For Plattsburgh State students Ryan Emmons and Anthony Pena-Nunez, inspiration came more recently. The business idea that they presented, “Delivery Mart,” would offer delivery of groceries to college students. Customers would be able to order items through an app. Emmons and Pena-Nunez proposed a flat rate of $8 per order in the hopes that low prices would lead to repeat customers.
However, like the other contestants they had to face the judge’s tough questions. The profitability of “Delivery Mart” was challenged — at least at the proposed rate of $8 per grocery order.
Matthew Burke of Clarkson proposed an idea that he believes combines profitability with environmental benefits.
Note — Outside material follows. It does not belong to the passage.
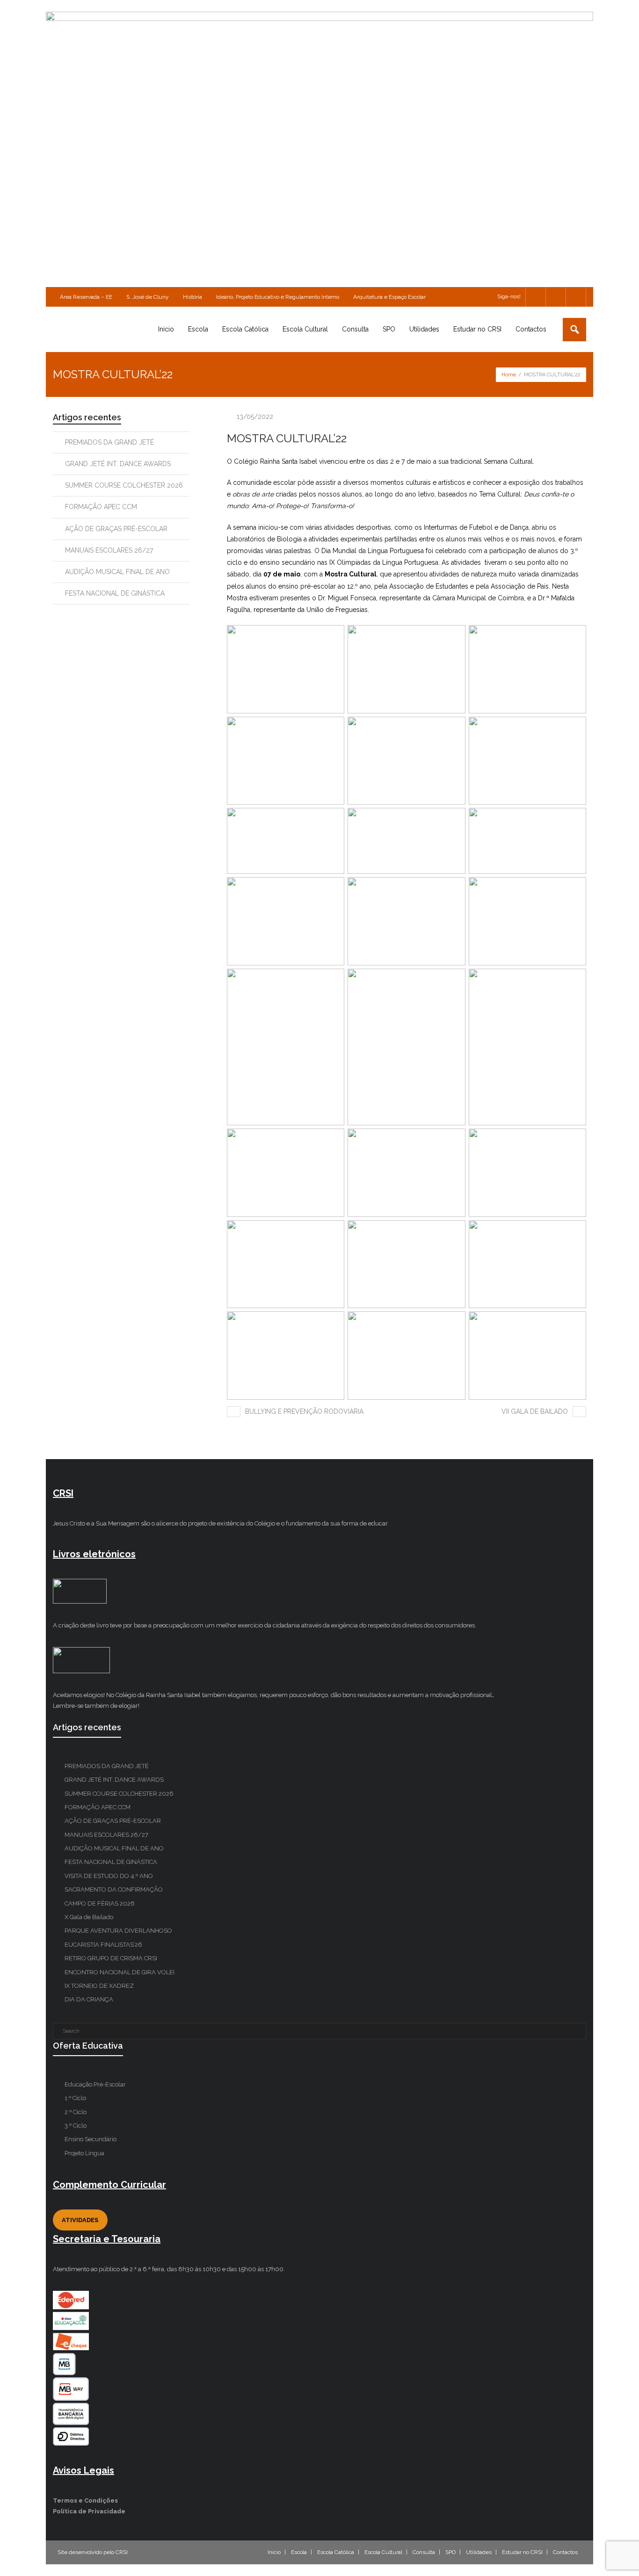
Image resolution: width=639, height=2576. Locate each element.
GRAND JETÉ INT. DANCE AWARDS (118, 464)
His proposal was called “Steam Engine Technology.” Introducing the idea to the judges, Burke said with a touch of humor, “You may have guessed by the name that we’re going to use a steam engine for something.”
He went on to propose a method of converting sugar into ethanol — with a steam engine as part of the process.
While many had looked to ethanol as an alternative to fossil fuels, inflation of food prices has been an unwanted result of ethanol production — since it is typically made from corn.
Using sugar instead of corn, Burke explained, would “minimize the impact on food supply.”
Burke hopes to raise capital by May, and then build and test a prototype by August. In the long run, he said, “Our strategy is to reinvest profits to fund further research and development.”
Another idea with social implications was offered by Clarkson students Erik Worden, Lauren Magin, Salvatore Riniolo and Lorraine Njoki. They appeared to be going back to basics — with an invention that Worden described as “a new method of boiling water.”
But it’s a method of boiling water that does not require electricity or fuel, relying instead on a rotary motor. The teammates believes this makes it ideal for developing regions, and hopes that it would lead to the wider availability of safe drinking water.